The null hypothesis of the Diebold-Mariano test is that the expected forecast loss (e.g. expected mean squared forecast error) is equal for two alternative forecasts. In other words, its tests whether the two forecasts have the same accuracy in population.
The test makes use of the fact that asymptotically, the difference between the loss functions incurred by two forecasts (suitably standardized) approaches a normal distribution.
The original publication was Diebold & Mariano (1995, Journal of Business and Economic Statistics). Twenty years later, Diebold (2015, Journal of Business and Economic Statistics) offered some recollections on the test, its uses and abuses.

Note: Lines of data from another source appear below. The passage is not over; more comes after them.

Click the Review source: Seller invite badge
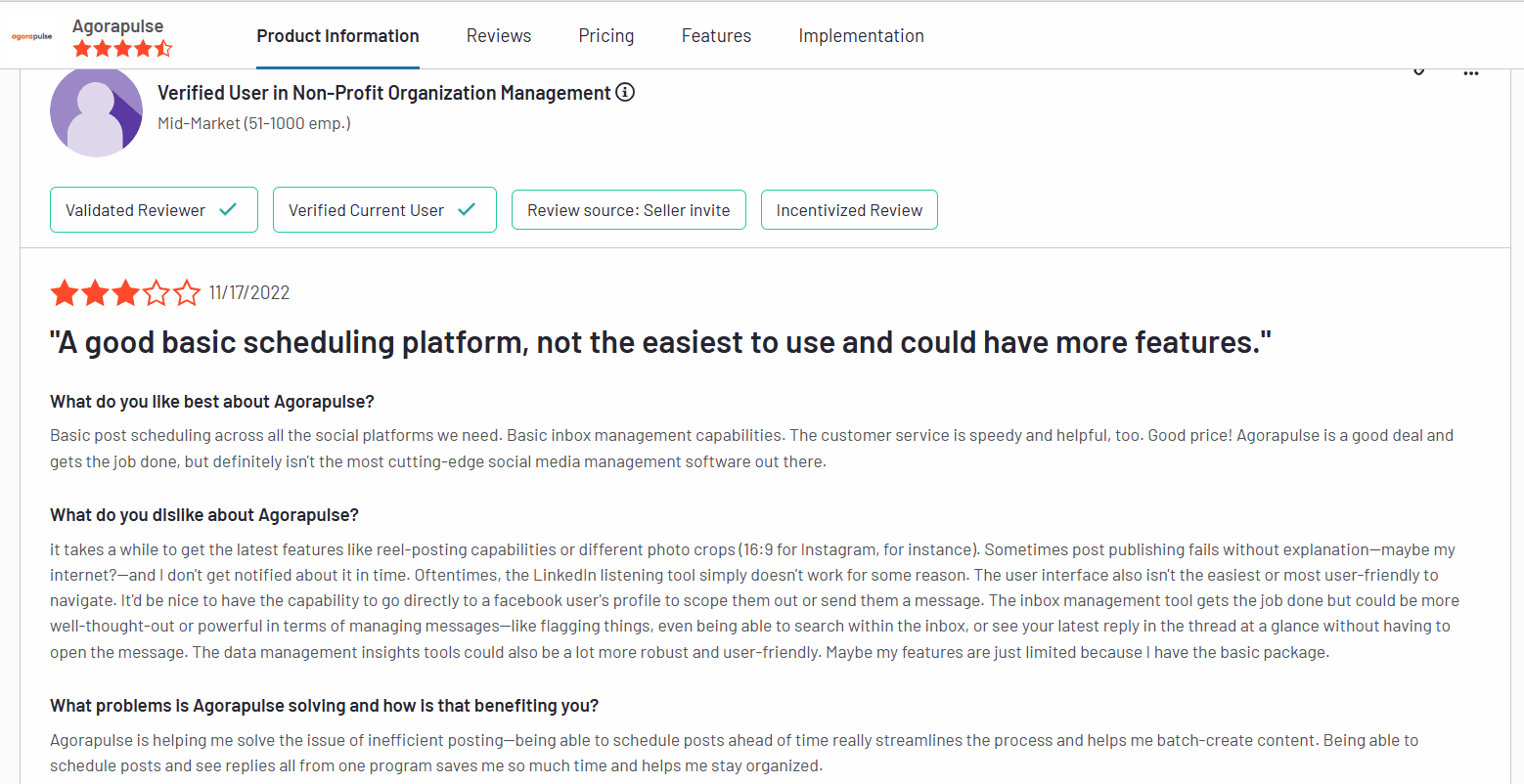 pyautogui.click(x=628, y=210)
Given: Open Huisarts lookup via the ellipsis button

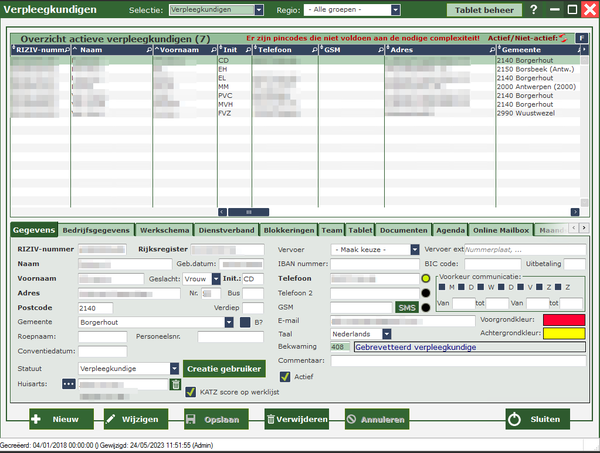Looking at the screenshot, I should click(x=69, y=384).
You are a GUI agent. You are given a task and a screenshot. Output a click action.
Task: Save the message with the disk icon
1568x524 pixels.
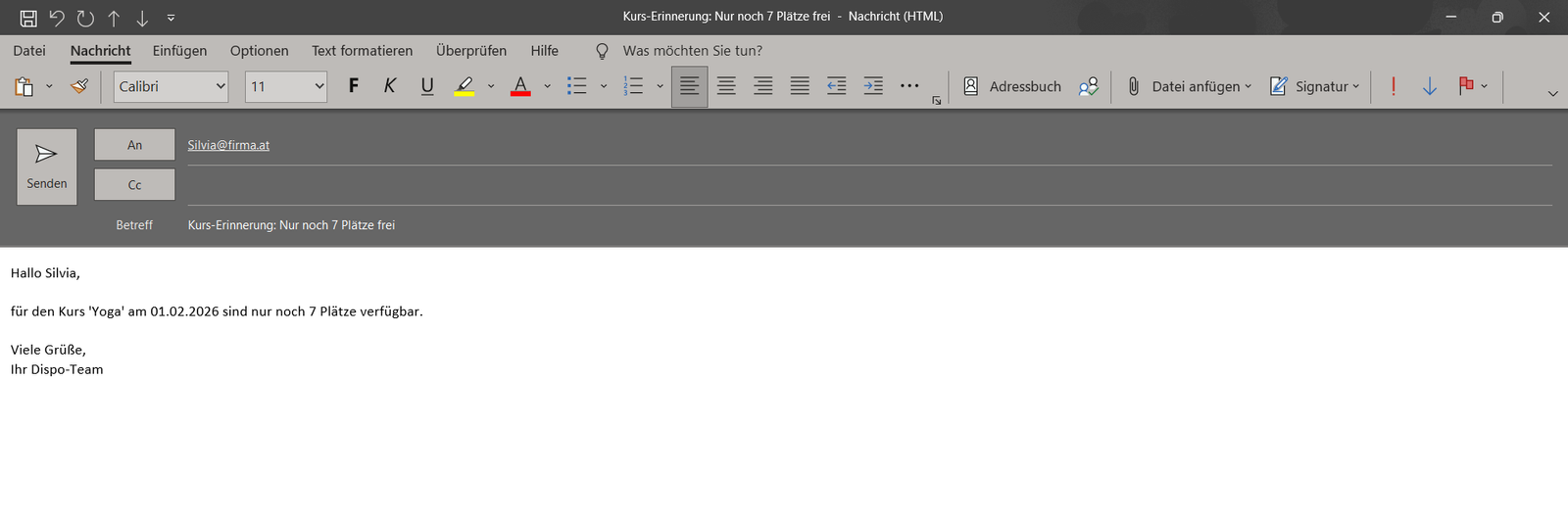[28, 18]
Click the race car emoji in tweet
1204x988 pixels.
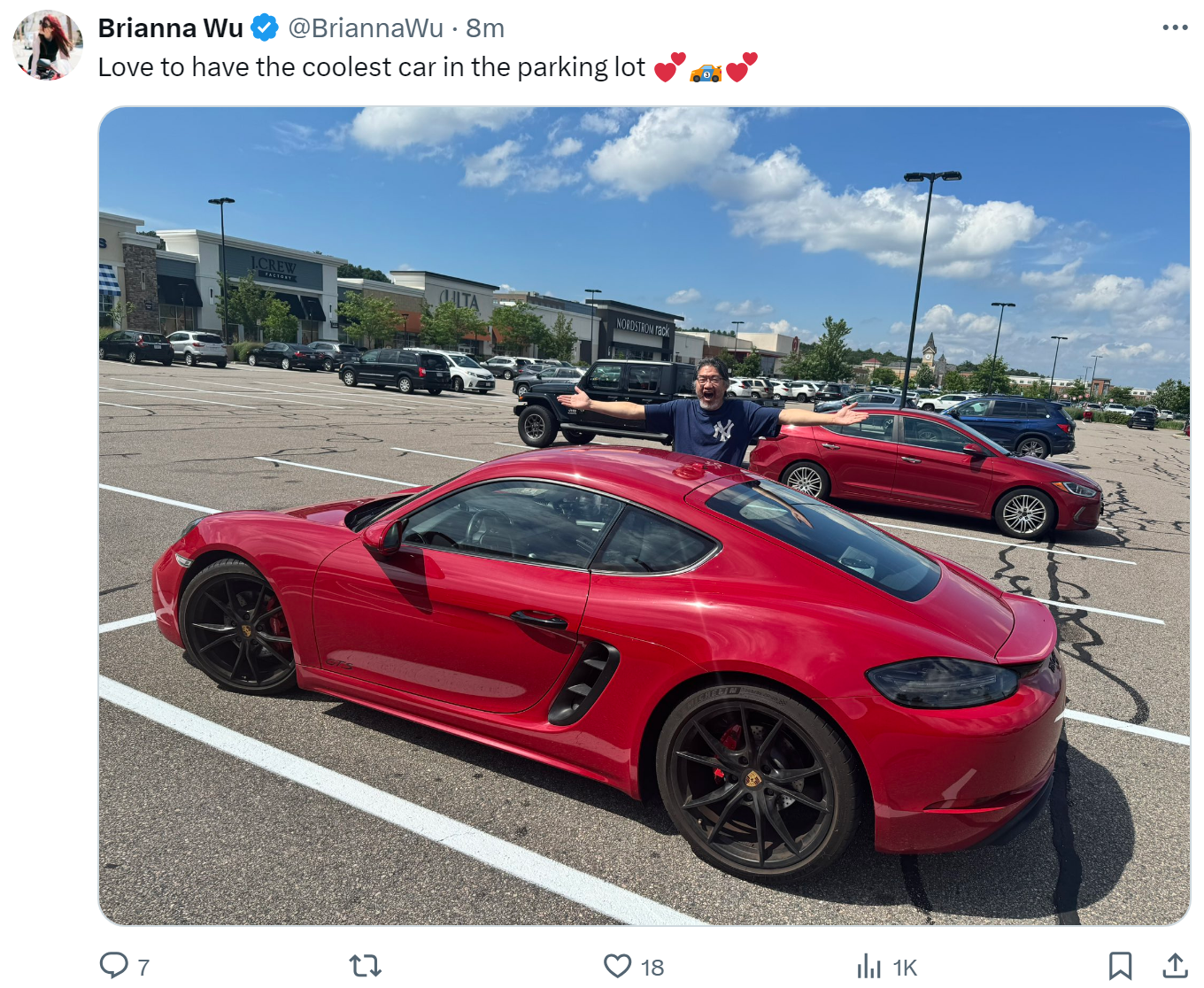coord(706,72)
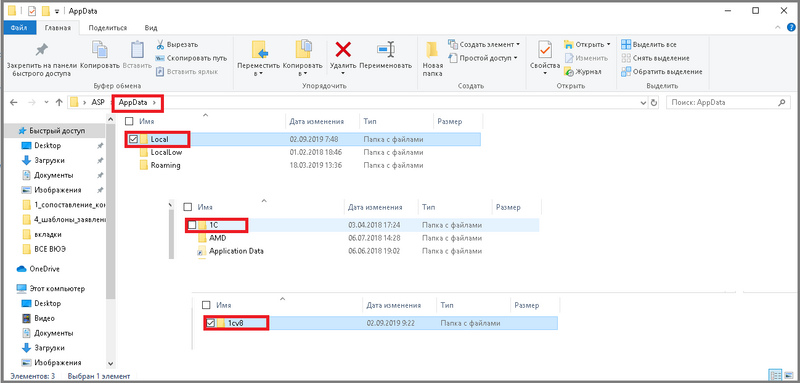Click the New folder (Новая папка) icon
Screen dimensions: 800x383
432,49
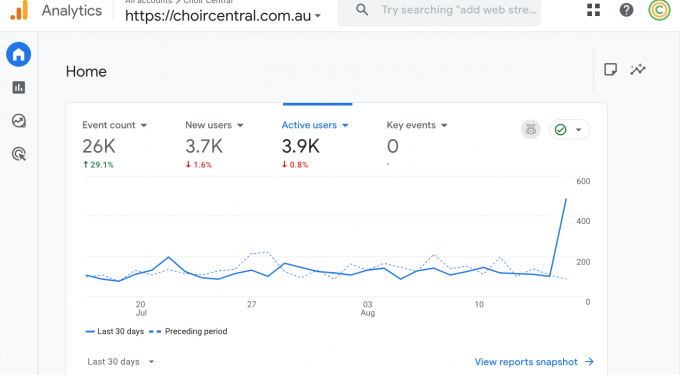The image size is (680, 375).
Task: Click the Insights sparkline icon
Action: point(638,69)
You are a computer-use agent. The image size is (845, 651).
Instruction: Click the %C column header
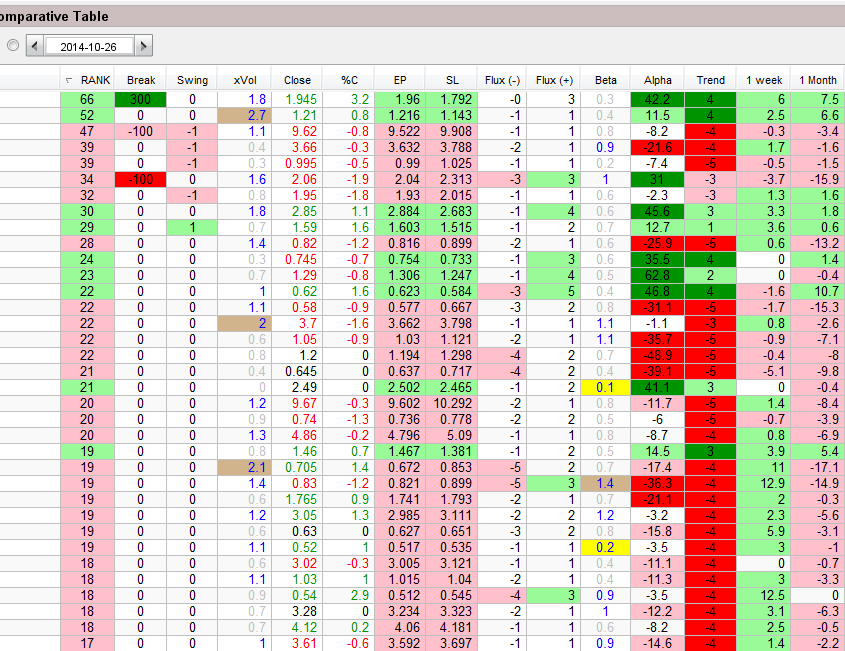point(349,80)
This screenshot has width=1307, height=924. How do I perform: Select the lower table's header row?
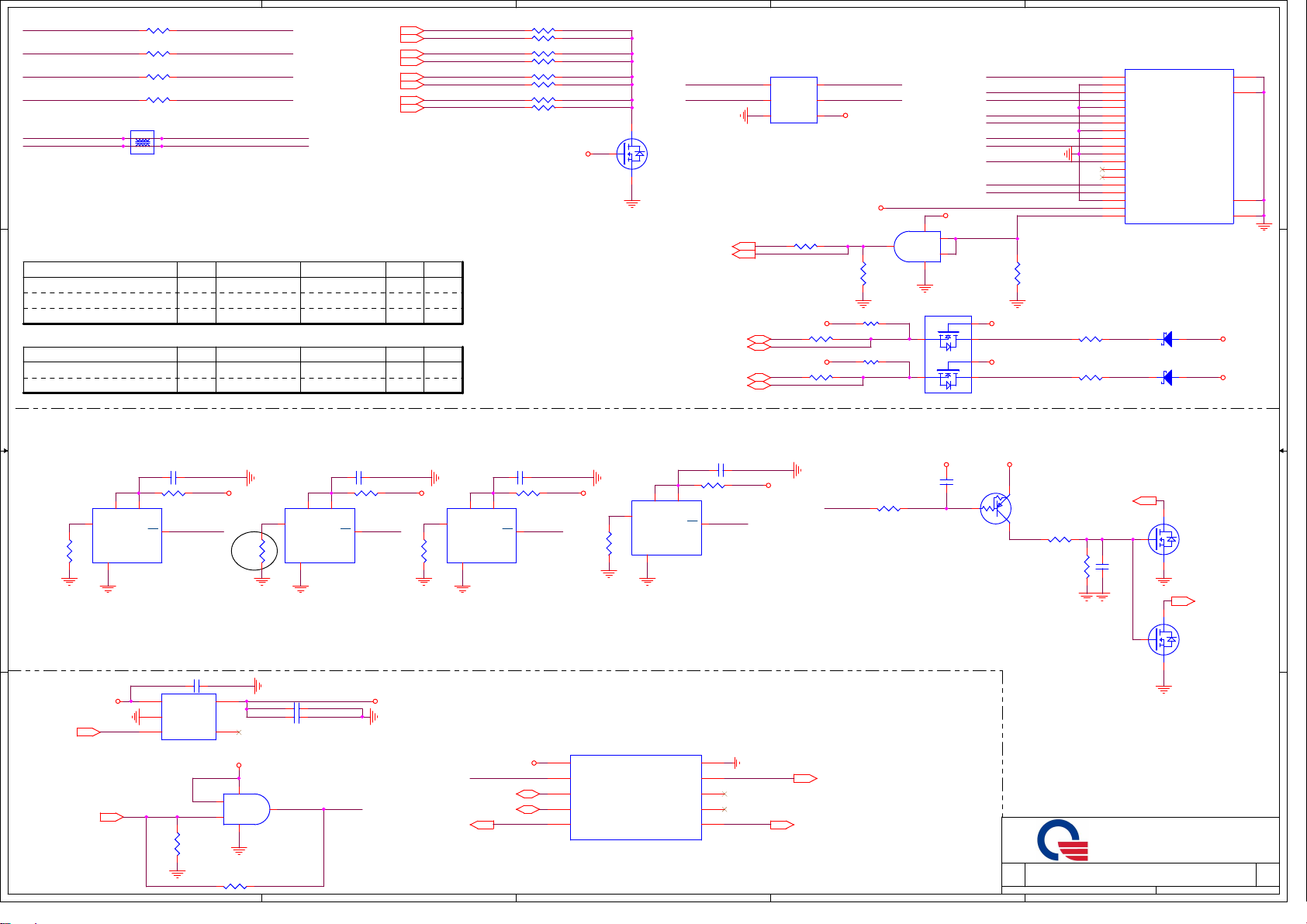tap(243, 355)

In comparing multiple forecasts, we need to address the multiple comparisons problem. In such a case, the standard approach is the "multiple comparisons to the best" (MCB) test originally proposed by Koning et al. (2005) for a re-analysis of the M3 forecasting competition. Most recently it has been applied to submissions in the M5 forecasting competition as well. It is rank-based, so it works with any accuracy measure (and appropriate point forecasts, Kolassa, 2020). A related alternative would be the Friedman-Nemenyi test (Demsar, 2006).
Both the MCB and the Nememyi test are implemented in the TStools
package for R. An empirical comparison between the two is given by Hibon et al.'s 2012 ISF presentation.